Milano. E’ la chiesa italiana (francescana?) che insegue Beppe Grillo, o è Beppe Grillo che corteggia la chiesa? La domanda è attualmente e per forza di cose senza risposta (due indizi, le interviste parallele di Grillo ad Avvenire e del direttore di Avvenire sul M5s, non fanno una prova). Ma un modo per iniziare a capirci qualcosa, in via provvisoria, è provare a farsi un’altra domanda, più in profondita. Si può provare a scattare una fotografia del “mondo cattolico” e domandarsi: che cosa può trovare di interessante, in Grillo? E perché?

 

Bisogna partire dalla fotografia. La scatta per il Foglio Mauro Magatti, ordinario di Sociologia alla Cattolica di Milano e intellettuale attivo in molte reti, formali e informali, del cattolicesimo italiano. Inizia a mettere a fuoco: “In realtà il ‘mondo cattolico’ è un’identità sociologicamente e anche ecclesialmente rarefatta, instabile, e di certo da molto tempo non più organizzabile in termini politici o elettorali. Dobbiamo farcene un’idea diversa, come di un ‘fondo’, vicino alle radici, della società italiana. Ecco, ‘radice’ rende il concetto molto più di ‘mondo cattolico’. L’Italia è un paese in cui la ‘radice’ cattolica è forse ancora maggioritaria, sociologicamente – anche se non come partecipazione ecclesiale – e quando questa radice riesce a esprimere una prospettiva, a indicare una strada comune, anche il paese sta bene. Quando invece non lo sa fare, lo sbandamento è di tutti”. E in questa fase, diciamo, la radice è un po’ troppo sotto terra e l’Italia sbanda, o no? “Partiamo dal dato di un momento che è di crisi. Renzi, per la sua storia e per la sua proposta, è stato il tentativo di incarnare questa radice profonda, positiva, dell’Italia. Il paese cercava se stesso, cercava un baricentro, pensava di poterlo trovare in lui. Poi forse lui non è stato all’altezza dell’incontro, e certo il paese-radice non è stato all’altezza di se stesso”. E così, adesso, potrebbe esserci lo zoccolo duro del paese, addirittura l’ex elettorato cattolico, pronto a guardare a Beppe Grillo. Com’è possibile? “Se perdi il baricentro, prevale il malumore. Questo è un dato. I ceti sociali che più comunemente identifichiamo come ‘cattolici’ – non le élite, ma le famiglie, i redditi dipendenti – sentono lo smarrimento. L’elemento della delusione è importante”. E’ quel paese “sofferente” che adesso il Pd punta a riscoprire, e che invece alimenta l’antipolitica. Cosa rappresenta Grillo per questi ceti sociali tradizionalmente moderati? “Rappresenta il ‘change’, anche se in modi diversi da quanto o abbia fatto Trump o lo faccia la Le Pen. Ma di certo, in Italia lo sa fare meglio di Salvini. La gente dice: se non ha funzionato il resto, allora tutti a casa e proviamo con questi”.

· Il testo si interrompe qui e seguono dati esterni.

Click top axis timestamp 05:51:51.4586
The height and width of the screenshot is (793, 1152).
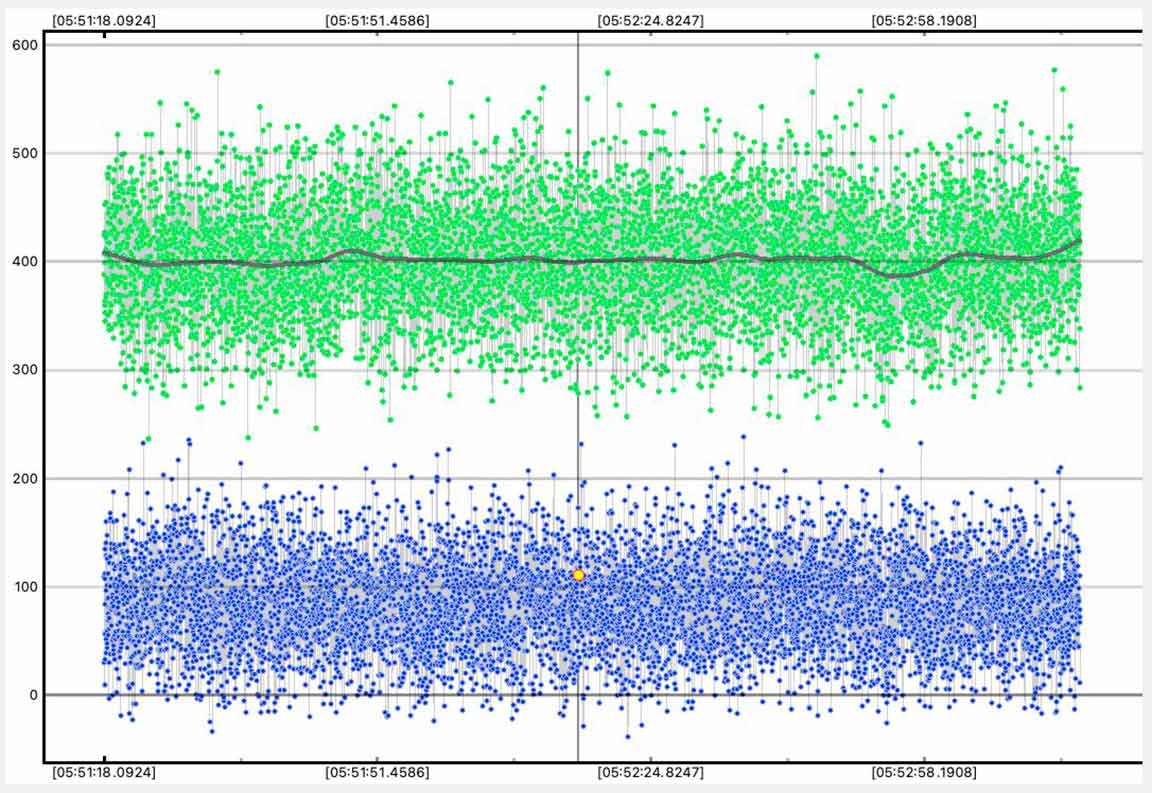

Al dì là delle speculazioni che si possono fare sulla doppia mossa di Avvenire, c’è chi sostiene che in questa strategia dell’attenzione tra chiesa e Movimento cinque stelle ci sia un influsso dello stile Bergoglio, e ancor più della sua visione anti élite, antimercatista, populista. E’ così? “Va detto che la chiesa non è mai stata molto amante dei cambiamenti in politica. Ma è probabile che un po’ di effetto Francesco ci sia. Bergoglio sottolinea ad ogni livello, ecclesiale e sociale, la necessità del cambiamento, anche con modi energici: questo, quantomeno, rende meno impermeabile la chiesa all’idea che bisogna cambiare, provare”. Un’aria un po’ da liberi tutti? “In parte sì, rispetto al passato. Ma non tanto o solo a livello politico – dove del resto la fluidità della compagine ecclesiale è un dato di fatto da decenni. E’ il tempo presente che lo impone. C’è stata l’epoca della Dc, poi quella di Ruini in cui l’allineamento era su una serie di valori da difendere. Ora Francesco corrisponde a un momento storico in cui è cambiato tutto, il post 2008 ha cambiato la percezione di tutte le società. E la politica non ha dato risposte. E’ cambiato tutto, ma nessuno se ne accorge, se non appunto Bergoglio. E, paradossalmente, e con risposte discutibili, i populisti”. La gerarchia, e i normali cattolici dei parrocchia, non avvertono come minaccioso un fenomeno come il M5s? Che cosa ci vedono? “Minaccioso è innanzitutto il tempo. E bisogna prenderne atto. Occorrerebbe che quelle radici profonde di cui dicevamo sapessero offrire risposte all’altezza dei tempi. Ma al momento non è così, siamo ancora in una fase di metamorfosi”.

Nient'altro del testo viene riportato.